It's not like he said, "I love you Garu. Let's be together, forever." He would just smile and mumble about some silly pointless thing. If he had just gotten straight to the fucking point instead of dancing around it like some fucking wuss that he **wasn't** –I know he wasn't because it takes some fucking guts to go and kill yourself like that- maybe things could've changed. Who knows? Maybe, if he had said something about it, we'd be fucking each other's brains out right now. I mean, since when the hell did I care about gender?

God damnit, they need to get rid of that...

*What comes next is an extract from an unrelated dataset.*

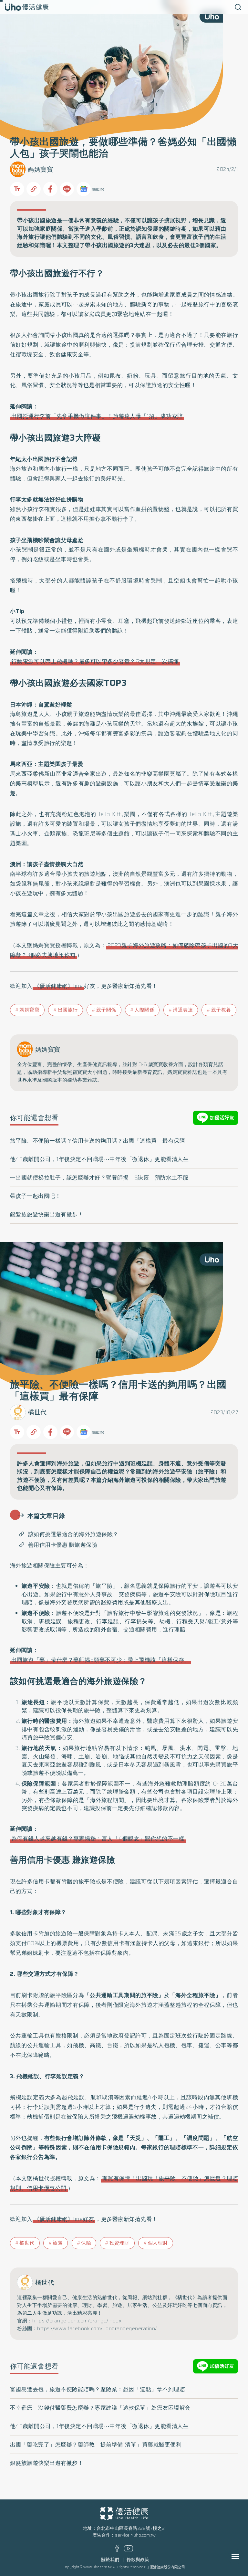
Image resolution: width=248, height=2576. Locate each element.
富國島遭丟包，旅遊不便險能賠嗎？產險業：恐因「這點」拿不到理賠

What the hell was I saying?

Once I get the fuck out of here, I'm going to complain about the containment rooms and their nasty fucking smells. At least they haven't thrown me into space yet. GOA would've tossed me into space by now.

Or maybe they don't **want** to throw me into space. Probably because I'm pissed off and don't give two shits about who the fuck knows it. Maybe Eeva Leena would finally decide to listen to me again. I mean, something should at least fucking work for me. 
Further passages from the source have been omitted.